** Data for review follows **

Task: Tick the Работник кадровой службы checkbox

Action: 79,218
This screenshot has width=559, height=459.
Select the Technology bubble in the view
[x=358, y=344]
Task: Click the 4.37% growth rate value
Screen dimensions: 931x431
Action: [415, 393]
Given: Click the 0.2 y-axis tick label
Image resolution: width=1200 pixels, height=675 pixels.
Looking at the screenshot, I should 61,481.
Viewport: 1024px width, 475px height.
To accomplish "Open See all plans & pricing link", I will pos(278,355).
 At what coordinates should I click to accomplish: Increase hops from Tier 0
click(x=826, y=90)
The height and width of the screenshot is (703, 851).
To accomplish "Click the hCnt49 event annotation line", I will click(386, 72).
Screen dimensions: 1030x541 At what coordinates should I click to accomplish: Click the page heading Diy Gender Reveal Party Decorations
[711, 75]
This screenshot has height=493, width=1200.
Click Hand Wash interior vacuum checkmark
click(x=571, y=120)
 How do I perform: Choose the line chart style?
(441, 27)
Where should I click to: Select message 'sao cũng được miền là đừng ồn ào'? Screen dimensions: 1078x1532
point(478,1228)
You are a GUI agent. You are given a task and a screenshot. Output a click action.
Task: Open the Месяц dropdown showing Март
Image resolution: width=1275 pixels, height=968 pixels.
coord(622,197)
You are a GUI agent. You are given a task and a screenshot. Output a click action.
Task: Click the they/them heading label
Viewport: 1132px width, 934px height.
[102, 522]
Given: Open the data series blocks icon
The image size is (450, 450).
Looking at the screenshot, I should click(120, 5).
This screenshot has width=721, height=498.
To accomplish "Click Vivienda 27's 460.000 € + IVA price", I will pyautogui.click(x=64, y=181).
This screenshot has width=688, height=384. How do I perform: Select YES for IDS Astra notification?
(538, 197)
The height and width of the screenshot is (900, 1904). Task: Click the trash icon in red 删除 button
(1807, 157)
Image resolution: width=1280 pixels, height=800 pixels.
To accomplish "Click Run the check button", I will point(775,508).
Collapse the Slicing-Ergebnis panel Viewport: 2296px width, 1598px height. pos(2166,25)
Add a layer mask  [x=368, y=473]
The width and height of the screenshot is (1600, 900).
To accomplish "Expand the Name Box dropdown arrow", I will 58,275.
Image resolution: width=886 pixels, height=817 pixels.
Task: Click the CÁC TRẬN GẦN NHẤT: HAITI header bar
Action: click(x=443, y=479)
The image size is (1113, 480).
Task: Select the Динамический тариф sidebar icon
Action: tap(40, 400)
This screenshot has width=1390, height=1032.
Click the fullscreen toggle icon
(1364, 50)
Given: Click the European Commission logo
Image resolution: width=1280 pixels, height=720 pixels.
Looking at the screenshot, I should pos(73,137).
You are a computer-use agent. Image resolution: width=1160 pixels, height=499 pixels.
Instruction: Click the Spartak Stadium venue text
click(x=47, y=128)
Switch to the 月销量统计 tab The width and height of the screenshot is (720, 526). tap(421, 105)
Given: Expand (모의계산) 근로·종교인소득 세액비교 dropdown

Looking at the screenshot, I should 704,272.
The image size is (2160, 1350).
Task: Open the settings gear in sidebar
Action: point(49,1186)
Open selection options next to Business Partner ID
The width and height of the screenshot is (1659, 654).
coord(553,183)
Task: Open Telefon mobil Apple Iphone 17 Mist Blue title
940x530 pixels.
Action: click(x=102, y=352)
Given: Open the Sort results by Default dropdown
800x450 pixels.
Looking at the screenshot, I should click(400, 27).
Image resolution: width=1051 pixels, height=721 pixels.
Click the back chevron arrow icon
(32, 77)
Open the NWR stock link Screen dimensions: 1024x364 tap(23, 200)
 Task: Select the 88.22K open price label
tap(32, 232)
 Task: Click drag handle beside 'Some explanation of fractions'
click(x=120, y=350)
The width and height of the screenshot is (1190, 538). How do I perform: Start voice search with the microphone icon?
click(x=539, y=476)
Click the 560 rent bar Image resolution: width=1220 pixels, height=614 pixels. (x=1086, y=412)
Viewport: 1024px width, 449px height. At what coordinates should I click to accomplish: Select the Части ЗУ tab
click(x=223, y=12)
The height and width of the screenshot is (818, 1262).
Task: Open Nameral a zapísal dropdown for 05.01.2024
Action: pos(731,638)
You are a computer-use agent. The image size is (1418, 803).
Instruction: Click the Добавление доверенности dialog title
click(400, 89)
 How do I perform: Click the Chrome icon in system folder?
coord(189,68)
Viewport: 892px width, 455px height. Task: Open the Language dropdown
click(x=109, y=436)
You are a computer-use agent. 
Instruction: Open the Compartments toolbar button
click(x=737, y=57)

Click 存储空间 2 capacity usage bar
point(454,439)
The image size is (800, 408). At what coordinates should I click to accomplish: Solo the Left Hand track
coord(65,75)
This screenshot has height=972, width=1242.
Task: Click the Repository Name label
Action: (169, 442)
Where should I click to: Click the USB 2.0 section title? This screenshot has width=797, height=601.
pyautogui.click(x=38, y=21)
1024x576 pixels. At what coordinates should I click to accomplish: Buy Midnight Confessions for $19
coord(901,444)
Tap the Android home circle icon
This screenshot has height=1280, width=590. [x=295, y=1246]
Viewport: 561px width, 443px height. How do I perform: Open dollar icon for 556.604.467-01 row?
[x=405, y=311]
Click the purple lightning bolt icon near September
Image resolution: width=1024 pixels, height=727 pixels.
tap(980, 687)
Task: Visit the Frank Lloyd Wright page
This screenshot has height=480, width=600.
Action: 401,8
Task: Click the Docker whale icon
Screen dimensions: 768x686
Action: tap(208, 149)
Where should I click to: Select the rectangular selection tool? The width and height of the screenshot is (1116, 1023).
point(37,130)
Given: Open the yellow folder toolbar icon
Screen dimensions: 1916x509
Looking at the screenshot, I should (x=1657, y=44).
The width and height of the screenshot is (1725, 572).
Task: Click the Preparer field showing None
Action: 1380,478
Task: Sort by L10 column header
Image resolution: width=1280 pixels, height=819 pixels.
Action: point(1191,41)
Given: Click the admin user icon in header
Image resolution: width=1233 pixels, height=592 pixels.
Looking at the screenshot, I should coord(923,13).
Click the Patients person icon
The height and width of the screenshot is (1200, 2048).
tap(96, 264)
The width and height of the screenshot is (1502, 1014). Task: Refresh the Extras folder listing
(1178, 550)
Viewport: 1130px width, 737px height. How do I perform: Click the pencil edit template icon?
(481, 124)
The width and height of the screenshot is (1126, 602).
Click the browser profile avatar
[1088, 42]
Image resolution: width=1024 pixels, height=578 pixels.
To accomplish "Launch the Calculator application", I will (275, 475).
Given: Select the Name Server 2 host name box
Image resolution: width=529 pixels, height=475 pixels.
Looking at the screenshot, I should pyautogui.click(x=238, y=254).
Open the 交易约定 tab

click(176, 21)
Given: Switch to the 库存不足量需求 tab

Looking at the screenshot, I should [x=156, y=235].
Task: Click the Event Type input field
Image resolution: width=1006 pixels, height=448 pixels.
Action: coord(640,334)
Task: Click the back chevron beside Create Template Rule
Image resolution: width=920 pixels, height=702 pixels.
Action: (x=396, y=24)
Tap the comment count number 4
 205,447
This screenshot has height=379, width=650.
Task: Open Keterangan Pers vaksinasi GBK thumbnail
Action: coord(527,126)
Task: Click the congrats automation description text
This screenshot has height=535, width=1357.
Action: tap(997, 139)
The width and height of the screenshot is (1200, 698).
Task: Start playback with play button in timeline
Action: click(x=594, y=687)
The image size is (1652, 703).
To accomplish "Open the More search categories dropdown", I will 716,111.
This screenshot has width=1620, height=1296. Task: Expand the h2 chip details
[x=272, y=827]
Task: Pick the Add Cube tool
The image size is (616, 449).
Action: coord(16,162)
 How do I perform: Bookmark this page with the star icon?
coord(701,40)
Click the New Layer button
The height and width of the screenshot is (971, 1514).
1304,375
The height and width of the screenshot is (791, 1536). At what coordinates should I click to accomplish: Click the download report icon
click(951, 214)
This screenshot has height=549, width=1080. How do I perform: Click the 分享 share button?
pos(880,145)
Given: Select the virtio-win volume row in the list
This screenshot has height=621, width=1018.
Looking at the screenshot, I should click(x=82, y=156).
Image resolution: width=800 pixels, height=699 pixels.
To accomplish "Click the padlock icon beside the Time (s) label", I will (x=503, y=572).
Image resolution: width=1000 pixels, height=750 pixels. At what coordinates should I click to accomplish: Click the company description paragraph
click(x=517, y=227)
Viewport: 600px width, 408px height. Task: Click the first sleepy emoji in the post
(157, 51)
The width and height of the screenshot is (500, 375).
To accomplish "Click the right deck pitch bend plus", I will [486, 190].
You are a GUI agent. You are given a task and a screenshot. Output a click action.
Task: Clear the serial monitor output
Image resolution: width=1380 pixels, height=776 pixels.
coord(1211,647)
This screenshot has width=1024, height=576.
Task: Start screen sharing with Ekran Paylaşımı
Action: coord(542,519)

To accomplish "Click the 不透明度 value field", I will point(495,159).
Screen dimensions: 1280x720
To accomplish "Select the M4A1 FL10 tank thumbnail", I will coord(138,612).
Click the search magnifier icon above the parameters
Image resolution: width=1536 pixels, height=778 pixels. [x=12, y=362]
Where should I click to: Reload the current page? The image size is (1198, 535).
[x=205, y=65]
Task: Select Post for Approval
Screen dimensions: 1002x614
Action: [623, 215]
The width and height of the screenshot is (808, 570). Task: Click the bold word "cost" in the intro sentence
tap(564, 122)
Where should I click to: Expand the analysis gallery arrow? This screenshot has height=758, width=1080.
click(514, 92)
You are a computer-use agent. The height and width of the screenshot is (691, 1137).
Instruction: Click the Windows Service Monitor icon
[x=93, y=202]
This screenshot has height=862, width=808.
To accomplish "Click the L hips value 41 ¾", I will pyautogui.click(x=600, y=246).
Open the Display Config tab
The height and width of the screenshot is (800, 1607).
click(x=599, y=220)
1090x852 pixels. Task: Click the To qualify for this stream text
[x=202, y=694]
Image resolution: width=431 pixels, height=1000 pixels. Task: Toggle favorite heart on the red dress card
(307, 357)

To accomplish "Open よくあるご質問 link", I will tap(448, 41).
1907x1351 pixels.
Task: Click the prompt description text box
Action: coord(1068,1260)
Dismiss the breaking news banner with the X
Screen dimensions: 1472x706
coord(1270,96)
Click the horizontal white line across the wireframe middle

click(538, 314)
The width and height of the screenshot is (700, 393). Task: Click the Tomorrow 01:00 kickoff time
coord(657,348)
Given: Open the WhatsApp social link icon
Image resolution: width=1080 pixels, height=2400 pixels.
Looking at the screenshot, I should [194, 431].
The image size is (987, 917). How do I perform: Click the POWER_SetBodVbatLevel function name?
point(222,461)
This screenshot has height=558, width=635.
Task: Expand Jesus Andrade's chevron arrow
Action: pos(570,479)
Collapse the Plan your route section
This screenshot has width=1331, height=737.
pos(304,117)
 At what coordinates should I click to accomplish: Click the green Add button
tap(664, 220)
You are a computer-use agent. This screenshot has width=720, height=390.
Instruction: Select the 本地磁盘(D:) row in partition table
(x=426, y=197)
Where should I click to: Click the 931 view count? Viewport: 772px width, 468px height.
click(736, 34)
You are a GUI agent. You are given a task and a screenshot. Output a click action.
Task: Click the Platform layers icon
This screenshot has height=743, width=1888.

** End of Data for review **

Give only the lines from the one holding "Given: Open the yellow folder toolbar icon" through the one holding "The width and height of the screenshot is (1126, 602).", each restated exactly as it appears above.

Given: Open the yellow folder toolbar icon
Screen dimensions: 1916x509
Looking at the screenshot, I should (x=1657, y=44).
The width and height of the screenshot is (1725, 572).
Task: Click the Preparer field showing None
Action: 1380,478
Task: Sort by L10 column header
Image resolution: width=1280 pixels, height=819 pixels.
Action: point(1191,41)
Given: Click the admin user icon in header
Image resolution: width=1233 pixels, height=592 pixels.
Looking at the screenshot, I should coord(923,13).
Click the Patients person icon
The height and width of the screenshot is (1200, 2048).
tap(96, 264)
The width and height of the screenshot is (1502, 1014). Task: Refresh the Extras folder listing
(1178, 550)
Viewport: 1130px width, 737px height. How do I perform: Click the pencil edit template icon?
(481, 124)
The width and height of the screenshot is (1126, 602).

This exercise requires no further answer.